• DATA:
---

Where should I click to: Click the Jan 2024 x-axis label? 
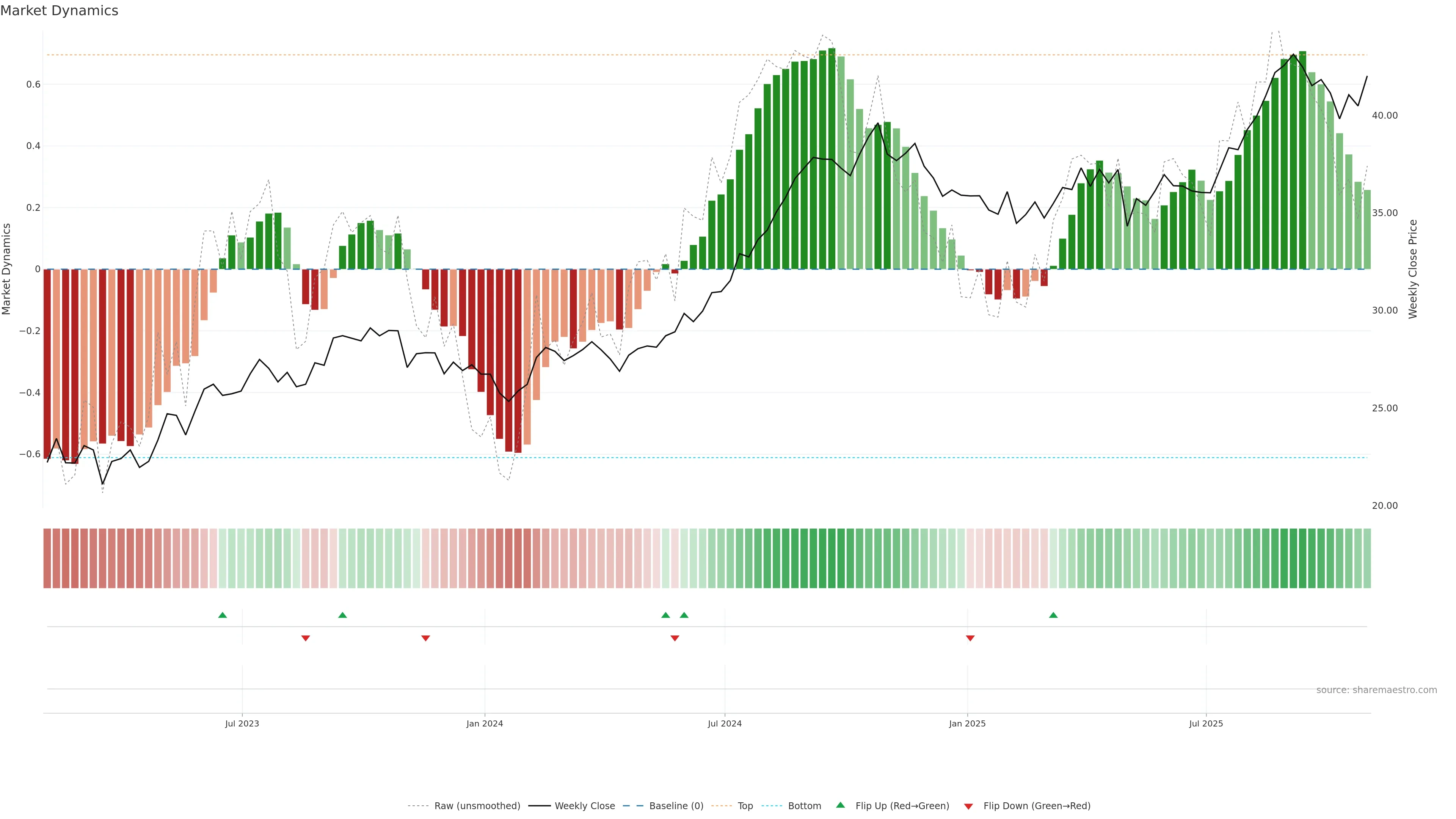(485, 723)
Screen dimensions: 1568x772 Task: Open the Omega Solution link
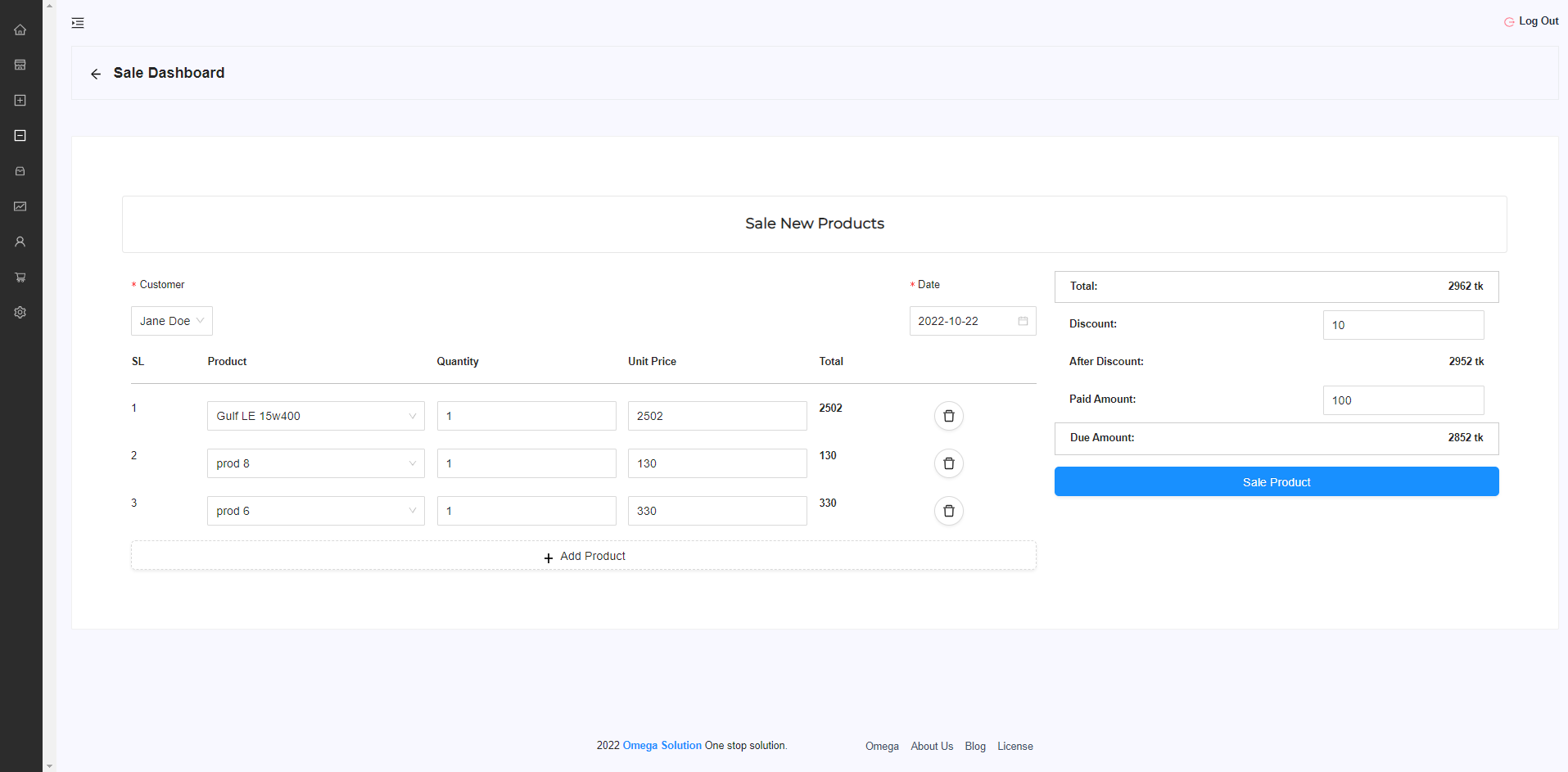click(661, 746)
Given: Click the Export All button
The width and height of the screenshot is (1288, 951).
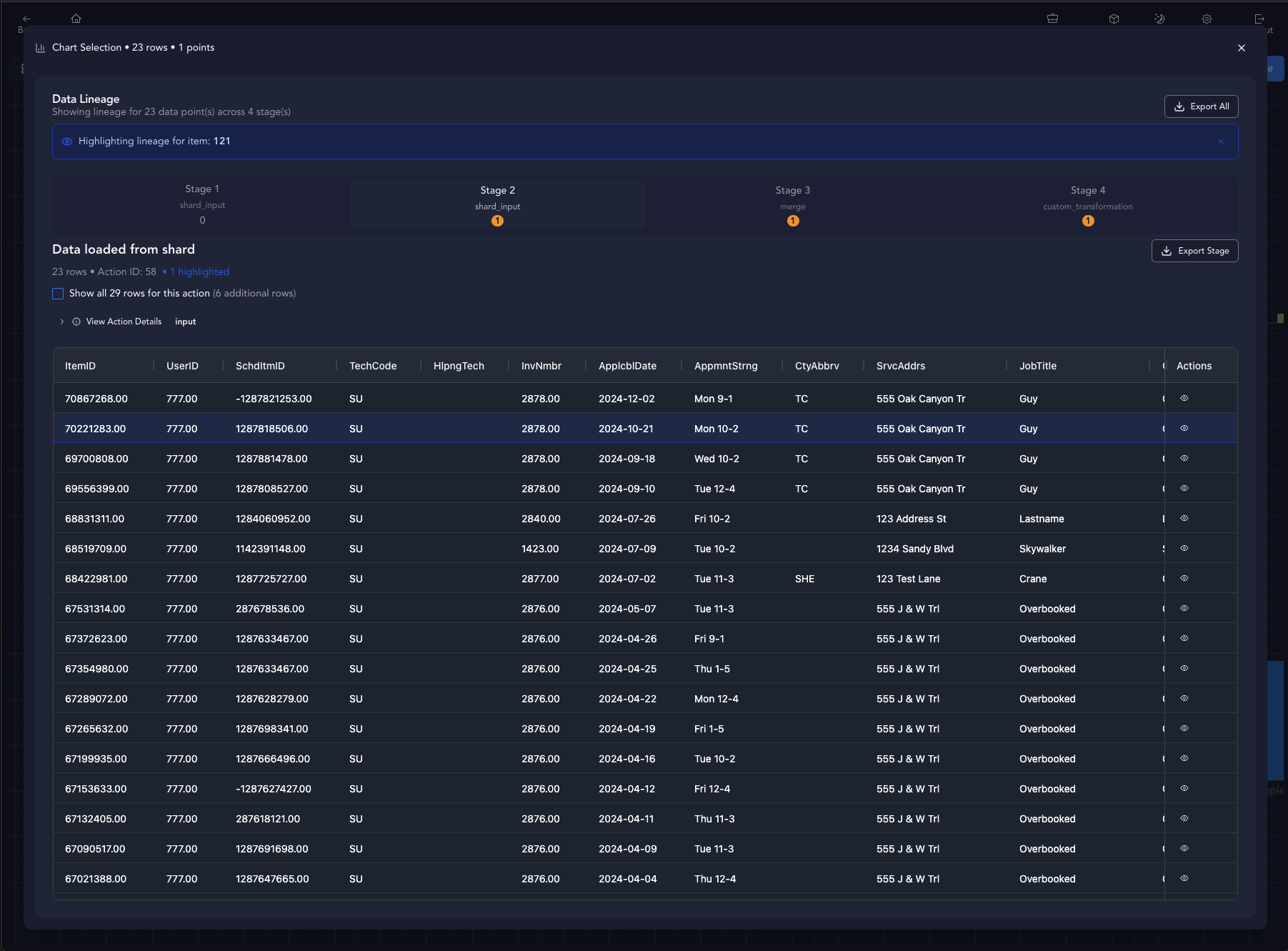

---

• ASSIGNED TASK: Every entry above should be written out again verbatim, with no pictures included.

• RESPONSE AREA:
Where should I click to: Click the Jan 2024 x-axis label? 
(485, 723)
Screen dimensions: 1568x772 Task: Open the Omega Solution link
click(661, 746)
Given: Click the Export All button
The width and height of the screenshot is (1288, 951).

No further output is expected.